I agree with yosemitebabe. Just elope. Weddings are highly overrated. Have a big reception later, so that the family can share your joy, but don’t bother with the gown and tux and Jordan almonds…Grandma just hoped you were different from all the “modern” kids who shun her values. She thought that her family had been raised right. She’s just disappointed. She’s allowed to be. Cut her some slack. She’s entitled to her feelings, and her opinions. She doesn’t want you to hurt this girl…she’s afraid you may dump her, since you’re getting everything you want without having to make a legal and binding commitment. She’s seen men do this before, and she wants you to be different, and better, than everyone else. Try to understand, not change her. She just might have learned a thing or two in her time on Earth.
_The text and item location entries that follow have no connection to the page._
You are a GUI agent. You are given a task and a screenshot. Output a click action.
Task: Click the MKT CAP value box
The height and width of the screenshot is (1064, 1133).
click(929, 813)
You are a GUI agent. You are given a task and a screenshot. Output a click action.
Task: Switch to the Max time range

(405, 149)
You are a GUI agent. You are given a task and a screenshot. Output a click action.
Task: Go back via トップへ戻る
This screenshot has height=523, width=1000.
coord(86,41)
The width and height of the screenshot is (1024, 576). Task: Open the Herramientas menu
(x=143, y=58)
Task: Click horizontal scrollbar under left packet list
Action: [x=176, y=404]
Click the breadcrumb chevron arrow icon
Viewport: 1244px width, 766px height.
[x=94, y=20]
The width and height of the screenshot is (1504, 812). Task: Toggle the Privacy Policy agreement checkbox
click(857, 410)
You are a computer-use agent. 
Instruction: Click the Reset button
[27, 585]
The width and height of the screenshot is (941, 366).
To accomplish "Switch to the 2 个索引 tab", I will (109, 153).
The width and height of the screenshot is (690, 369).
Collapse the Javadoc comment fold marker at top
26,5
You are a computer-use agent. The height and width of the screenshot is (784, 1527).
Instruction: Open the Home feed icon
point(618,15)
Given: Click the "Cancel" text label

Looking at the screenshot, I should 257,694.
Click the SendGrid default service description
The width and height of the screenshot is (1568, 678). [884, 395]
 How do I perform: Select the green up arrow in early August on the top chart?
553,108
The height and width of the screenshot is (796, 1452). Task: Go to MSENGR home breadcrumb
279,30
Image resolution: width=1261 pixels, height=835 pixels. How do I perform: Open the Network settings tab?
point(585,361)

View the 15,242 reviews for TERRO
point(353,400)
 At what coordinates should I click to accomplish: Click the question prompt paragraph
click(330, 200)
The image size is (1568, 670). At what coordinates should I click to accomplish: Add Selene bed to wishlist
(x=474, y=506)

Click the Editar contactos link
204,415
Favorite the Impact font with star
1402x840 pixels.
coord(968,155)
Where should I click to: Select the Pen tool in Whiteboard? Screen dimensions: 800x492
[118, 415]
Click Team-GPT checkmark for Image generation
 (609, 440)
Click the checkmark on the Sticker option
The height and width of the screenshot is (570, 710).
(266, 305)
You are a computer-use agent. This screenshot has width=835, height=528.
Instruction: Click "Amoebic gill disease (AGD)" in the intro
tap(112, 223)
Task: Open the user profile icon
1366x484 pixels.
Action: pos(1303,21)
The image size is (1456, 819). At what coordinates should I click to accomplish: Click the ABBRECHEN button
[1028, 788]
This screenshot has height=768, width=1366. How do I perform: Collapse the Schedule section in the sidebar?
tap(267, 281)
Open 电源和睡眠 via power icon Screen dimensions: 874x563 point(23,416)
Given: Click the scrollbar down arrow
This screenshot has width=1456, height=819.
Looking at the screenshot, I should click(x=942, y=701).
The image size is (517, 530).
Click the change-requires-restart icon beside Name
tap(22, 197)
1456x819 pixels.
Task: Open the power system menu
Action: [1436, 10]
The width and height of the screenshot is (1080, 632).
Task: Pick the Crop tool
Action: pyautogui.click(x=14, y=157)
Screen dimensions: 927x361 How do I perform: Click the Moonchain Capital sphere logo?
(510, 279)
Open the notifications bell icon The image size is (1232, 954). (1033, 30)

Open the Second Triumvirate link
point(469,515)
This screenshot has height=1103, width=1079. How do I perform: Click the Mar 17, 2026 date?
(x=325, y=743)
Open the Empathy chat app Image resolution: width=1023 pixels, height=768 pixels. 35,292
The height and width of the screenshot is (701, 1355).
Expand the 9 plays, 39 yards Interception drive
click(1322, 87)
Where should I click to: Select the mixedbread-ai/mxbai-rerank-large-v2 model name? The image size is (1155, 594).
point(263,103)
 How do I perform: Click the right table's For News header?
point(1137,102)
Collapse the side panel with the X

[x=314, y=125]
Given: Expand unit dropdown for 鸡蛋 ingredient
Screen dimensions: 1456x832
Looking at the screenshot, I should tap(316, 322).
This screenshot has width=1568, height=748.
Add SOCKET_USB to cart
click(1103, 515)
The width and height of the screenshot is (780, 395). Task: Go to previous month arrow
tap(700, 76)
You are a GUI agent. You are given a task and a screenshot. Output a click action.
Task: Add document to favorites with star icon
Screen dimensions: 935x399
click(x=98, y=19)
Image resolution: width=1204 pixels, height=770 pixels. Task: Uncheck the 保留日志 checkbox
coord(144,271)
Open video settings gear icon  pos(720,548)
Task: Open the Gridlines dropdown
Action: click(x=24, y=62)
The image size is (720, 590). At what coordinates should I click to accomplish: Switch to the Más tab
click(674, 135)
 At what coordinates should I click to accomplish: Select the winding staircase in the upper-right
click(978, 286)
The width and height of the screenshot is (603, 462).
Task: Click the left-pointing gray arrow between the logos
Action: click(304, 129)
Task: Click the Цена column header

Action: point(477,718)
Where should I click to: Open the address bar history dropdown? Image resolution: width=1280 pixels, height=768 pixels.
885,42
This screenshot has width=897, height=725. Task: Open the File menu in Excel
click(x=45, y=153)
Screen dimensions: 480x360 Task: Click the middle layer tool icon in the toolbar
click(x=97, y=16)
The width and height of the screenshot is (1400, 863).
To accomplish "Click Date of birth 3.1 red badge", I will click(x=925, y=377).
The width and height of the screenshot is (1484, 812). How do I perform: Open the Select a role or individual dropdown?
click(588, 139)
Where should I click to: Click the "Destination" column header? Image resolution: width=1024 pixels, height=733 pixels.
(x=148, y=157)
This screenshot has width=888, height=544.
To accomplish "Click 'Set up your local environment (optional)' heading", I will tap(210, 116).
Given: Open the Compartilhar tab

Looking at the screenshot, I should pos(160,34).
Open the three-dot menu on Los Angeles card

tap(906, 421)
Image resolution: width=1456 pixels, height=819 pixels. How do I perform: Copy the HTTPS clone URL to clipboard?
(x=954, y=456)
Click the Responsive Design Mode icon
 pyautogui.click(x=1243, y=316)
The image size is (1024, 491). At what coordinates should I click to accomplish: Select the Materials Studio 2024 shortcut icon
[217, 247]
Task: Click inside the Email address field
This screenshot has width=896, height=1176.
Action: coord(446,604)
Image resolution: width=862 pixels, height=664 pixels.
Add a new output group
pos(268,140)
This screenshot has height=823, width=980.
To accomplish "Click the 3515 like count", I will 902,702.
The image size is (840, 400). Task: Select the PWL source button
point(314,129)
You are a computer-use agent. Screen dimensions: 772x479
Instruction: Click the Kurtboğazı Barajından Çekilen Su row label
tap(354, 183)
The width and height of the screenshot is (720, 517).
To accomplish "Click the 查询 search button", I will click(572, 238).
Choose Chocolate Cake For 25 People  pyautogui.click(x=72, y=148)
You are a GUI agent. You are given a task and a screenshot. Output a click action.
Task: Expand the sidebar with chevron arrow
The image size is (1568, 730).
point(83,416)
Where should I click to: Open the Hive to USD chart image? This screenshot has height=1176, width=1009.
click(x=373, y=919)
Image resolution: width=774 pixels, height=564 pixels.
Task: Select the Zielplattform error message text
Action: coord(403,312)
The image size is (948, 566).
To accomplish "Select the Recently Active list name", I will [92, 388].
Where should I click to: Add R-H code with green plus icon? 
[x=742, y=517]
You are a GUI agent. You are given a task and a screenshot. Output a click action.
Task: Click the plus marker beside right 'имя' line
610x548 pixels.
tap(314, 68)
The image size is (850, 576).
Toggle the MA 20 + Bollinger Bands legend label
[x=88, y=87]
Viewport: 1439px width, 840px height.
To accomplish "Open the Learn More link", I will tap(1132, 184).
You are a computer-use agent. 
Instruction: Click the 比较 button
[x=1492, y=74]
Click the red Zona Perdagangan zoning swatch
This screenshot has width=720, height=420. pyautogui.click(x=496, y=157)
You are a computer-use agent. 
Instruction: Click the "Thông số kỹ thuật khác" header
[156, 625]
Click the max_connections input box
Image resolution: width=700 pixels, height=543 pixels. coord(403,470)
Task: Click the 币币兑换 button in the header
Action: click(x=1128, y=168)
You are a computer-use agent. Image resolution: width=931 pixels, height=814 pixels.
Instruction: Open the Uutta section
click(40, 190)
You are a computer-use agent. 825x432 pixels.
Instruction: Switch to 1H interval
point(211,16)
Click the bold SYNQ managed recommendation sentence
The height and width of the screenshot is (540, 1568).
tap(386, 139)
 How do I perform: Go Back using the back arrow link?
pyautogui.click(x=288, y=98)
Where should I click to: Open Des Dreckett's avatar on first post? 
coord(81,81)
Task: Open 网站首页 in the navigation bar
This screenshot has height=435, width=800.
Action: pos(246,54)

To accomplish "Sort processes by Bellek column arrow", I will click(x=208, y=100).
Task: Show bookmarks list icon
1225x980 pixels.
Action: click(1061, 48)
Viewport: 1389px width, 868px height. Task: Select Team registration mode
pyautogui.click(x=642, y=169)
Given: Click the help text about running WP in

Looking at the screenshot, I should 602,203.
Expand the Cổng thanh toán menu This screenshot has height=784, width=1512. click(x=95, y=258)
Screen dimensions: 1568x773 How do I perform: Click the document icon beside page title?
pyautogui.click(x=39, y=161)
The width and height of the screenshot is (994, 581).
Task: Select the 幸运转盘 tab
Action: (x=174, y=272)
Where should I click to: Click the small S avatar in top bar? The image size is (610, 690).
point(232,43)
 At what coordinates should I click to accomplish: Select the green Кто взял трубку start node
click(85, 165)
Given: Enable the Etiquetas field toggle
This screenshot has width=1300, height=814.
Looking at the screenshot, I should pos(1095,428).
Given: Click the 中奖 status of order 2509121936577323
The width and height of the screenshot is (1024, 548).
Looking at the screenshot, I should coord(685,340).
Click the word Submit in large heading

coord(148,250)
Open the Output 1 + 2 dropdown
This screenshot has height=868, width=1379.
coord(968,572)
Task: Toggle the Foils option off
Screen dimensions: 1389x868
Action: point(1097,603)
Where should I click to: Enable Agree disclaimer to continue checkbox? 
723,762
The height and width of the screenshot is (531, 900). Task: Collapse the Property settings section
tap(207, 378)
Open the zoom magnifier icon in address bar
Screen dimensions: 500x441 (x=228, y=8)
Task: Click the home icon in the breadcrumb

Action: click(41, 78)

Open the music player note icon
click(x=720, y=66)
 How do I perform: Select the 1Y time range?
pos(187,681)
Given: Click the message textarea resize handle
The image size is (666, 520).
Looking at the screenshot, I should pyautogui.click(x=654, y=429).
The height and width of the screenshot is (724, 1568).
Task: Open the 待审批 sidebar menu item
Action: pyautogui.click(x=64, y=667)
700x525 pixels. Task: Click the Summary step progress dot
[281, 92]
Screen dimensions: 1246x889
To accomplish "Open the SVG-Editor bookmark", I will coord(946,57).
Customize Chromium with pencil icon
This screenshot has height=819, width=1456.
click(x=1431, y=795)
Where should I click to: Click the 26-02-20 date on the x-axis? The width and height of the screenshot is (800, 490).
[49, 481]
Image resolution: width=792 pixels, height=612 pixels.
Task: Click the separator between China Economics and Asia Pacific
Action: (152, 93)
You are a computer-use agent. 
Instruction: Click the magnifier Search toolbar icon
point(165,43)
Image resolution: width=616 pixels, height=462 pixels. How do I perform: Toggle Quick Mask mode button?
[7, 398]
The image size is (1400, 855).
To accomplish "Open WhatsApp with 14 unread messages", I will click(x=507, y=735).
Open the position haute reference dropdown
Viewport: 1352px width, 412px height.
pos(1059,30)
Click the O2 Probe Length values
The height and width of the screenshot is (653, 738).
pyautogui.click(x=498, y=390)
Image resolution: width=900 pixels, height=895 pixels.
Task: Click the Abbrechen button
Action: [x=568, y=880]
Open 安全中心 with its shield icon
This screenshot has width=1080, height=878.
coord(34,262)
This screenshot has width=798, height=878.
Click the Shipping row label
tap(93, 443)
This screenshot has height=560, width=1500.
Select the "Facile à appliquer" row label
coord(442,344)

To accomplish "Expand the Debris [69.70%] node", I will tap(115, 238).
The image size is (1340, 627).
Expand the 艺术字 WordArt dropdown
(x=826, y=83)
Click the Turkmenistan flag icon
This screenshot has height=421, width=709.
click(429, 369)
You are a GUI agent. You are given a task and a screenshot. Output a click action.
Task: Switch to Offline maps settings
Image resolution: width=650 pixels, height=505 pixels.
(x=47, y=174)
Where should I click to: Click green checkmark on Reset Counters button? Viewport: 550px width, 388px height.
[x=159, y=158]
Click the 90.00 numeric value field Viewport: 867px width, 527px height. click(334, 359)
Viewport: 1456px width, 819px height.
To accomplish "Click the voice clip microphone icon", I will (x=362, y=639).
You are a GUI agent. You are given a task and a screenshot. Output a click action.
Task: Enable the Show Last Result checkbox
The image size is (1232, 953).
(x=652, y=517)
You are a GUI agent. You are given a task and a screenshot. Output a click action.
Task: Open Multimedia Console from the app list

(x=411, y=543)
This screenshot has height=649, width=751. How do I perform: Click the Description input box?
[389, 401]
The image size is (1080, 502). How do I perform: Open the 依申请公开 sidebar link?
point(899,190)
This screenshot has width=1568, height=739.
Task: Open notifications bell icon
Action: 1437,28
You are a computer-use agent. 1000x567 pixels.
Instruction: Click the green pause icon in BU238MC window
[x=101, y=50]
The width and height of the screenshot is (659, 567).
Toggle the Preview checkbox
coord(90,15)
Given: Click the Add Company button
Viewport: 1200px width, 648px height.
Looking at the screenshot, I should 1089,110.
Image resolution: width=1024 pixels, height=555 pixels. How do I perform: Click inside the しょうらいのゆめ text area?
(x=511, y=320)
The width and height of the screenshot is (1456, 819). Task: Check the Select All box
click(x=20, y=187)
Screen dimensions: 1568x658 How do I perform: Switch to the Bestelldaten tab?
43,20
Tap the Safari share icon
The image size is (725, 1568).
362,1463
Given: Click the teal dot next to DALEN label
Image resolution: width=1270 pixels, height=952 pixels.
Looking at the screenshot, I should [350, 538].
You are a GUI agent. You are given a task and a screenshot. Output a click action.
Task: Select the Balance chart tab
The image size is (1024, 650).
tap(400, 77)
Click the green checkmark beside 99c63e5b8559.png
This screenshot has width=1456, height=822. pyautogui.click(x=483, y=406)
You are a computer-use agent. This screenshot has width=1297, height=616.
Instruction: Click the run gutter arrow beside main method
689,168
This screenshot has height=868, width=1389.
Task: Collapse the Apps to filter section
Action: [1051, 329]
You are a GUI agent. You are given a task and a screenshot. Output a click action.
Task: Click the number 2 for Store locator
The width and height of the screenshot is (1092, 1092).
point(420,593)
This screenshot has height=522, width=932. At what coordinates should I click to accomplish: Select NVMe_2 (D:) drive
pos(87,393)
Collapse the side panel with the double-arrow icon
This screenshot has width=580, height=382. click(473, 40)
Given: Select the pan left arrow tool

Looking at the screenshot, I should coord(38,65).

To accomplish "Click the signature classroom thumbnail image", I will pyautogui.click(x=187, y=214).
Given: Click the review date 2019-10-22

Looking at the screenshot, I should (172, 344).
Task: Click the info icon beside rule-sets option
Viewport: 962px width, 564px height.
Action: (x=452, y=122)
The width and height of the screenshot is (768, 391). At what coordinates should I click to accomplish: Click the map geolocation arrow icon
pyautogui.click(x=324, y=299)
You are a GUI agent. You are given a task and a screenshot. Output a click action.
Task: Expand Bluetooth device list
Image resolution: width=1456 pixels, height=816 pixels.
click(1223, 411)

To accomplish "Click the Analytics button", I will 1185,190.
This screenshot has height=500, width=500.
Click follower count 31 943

kittenblue will now stop channelling her inner Grandma.

Or tell her that you knew that she wanted grandchildren but you couldn’t work a marriage into your schedules right now… :eek:

More importantly, congratulations on your accomplishments, and best wishes on the rest of your lives.

Guess I’m lucky then. Just this weekend my grandmother suggested that a few friends and I go to a strip joint and pay for a few lap dances.

I was rummaging through some old family photographs the other day and I came across a letter from my (now deceased) paternal grandmother to my mother, the subject of which was my parents’ divorce.

My dad had always tried to insulate his mother from the reality of the situation, telling us all that the shock of hearing about our mother’s wanton behavious would probably kill her; we had to construct all kind of elaborate stories (it truly is difficult to maintain a lie), but I never knew until recently that my gran was aware of the truth and was just humouring us in all of our posturing.

Essentially, the letter said “oh well, things don’t always work out as you expect; be happy”, but in the nicest and most understanding way you can imagine.

Funny really, all the time we thought it was her that wasn’t clued up…

Just because you’re related to someone is no reason to maintain any sort of contact with them.